Seeing that the difference of our results from the comparison targets is mostly in the lower precision score, increasing it should become the focus of future work.

5.3 Discussion of Results

The results presented above demonstrate that neural networks are viable as a method of coreference resolution in Russian. Trained upon a similar set of features, they perform on par with state-of-the art systems, and only slightly worse than the system using mention clustering. Apart from that, our results show that features derived from semantic information can be successfully used to boost the quality of system’s analysis.

Using the features derived from Wikipedia data improves the recall of the system, which can be attributed to large size of the encyclopedia and its coverage of various phenomena. The features derived from thesaurus data, on the other hand, serve to improve the precision, thus the largest increase in quality being gained by combining the features from both information sources. Still, lack of substantial increase in precision after adding semantic features can be observed, which calls for improvements in the feature generation process.

While features based on thesaurus and encyclopedic data help improve coreference resolution for ontologically related mentions, such as hypernyms or synonyms, other complicated cases of coreference still persist. Among them are:

  • Direct speech pronouns. First and second person pronouns can be difficult to resolve for a neural network due to their morphological differences from 3rd person ones.

  • Split antecedents. Pairs such as “Ивaн Tиxoнoвич и Taтьянa Финoгeнoвнa” (‘Ivan Tikhonovich and Tatiana Finogenovna’) and “oни” (‘they’) will also have differing morphological features, because both heads of the first mention will be analysed separately.

  • Relations, depending on context. Cases such as “Bыxoдeц из Hигepииi peшил ocтaтьcя нa ПMЖ в Изpaилe, пocкoлькy нa poдинei eгo якoбы пpecлeдyeт oпacный пpизpaк” (‘A native of Nigeriai decided to remain in Israel, because he was haunted by a ghost in his homelandi’) are difficult to resolve, because the understanding of the whole sentence is required to link “homeland” to the correct country.

To target such cases, additional improvements need to be made in both the structure of the model and the features used. For example, the context-dependent relations can be possibly resolved by implementing similarity measures between word embeddings.

6 Conclusion

In this paper we presented a neural network, designed for the purpose of coreference resolution in the Russian language, and tested two different feature sets to estimate the importance of semantic features for its performance. The results of evaluation using MUC and B3 metrics demonstrated that its baseline performance is comparable to that achieved in recent researches on the same topic, and that integration of semantic features helps to increase the quality of analysis to a certain degree.

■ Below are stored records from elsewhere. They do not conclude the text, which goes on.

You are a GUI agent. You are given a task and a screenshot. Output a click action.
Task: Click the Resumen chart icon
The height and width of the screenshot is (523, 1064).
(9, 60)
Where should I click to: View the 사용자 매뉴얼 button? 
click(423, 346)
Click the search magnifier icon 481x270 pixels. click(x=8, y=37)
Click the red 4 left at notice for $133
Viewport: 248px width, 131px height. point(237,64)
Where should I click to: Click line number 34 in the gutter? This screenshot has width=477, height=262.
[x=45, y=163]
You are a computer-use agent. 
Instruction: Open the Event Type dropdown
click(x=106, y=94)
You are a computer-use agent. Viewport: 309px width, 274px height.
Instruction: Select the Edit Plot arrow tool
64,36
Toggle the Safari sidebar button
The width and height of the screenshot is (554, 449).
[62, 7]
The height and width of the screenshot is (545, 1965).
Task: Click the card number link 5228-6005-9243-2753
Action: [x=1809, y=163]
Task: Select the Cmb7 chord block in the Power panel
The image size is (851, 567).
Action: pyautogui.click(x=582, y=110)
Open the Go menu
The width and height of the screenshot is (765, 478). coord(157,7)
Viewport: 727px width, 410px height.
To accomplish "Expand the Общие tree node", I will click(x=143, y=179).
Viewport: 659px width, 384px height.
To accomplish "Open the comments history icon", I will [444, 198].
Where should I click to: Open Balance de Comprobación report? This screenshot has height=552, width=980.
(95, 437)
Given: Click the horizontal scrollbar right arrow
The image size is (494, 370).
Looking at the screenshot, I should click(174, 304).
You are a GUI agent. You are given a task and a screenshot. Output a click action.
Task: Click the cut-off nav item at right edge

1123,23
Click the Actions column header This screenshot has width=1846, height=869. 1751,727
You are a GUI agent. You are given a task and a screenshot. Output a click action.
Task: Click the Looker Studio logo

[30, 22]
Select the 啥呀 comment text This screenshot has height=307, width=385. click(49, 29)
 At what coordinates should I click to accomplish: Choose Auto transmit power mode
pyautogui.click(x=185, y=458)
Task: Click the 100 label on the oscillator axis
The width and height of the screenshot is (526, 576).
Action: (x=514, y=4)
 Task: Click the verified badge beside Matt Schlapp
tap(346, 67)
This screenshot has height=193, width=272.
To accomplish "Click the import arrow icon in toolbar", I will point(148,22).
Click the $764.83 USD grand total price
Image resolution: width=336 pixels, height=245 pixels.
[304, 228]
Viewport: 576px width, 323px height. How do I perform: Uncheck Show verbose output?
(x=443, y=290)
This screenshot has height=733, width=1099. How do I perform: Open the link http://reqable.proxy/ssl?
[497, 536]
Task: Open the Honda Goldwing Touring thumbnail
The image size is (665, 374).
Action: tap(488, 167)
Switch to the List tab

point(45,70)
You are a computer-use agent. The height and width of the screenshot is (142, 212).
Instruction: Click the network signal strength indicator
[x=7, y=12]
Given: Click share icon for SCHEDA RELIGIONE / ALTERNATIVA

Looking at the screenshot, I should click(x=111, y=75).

To target the shortcomings of the system, such as low improvements in precision score, as well as complicated coreference cases, future improvements both in the network architecture and semantic feature extraction process are needed. They include: (i) testing alternative network architectures, including recurrent neural networks; (ii) tuning of hyperparameters; (iii) use of alternative word embeddings and features based on them (the BERT language model is of particular interest); (iv) improving the extraction process of semantic features; (v) testing of other relatedness measures, including between word embeddings. Another important development is integration of clustering and cluster-ranking modules to account for entity-level information.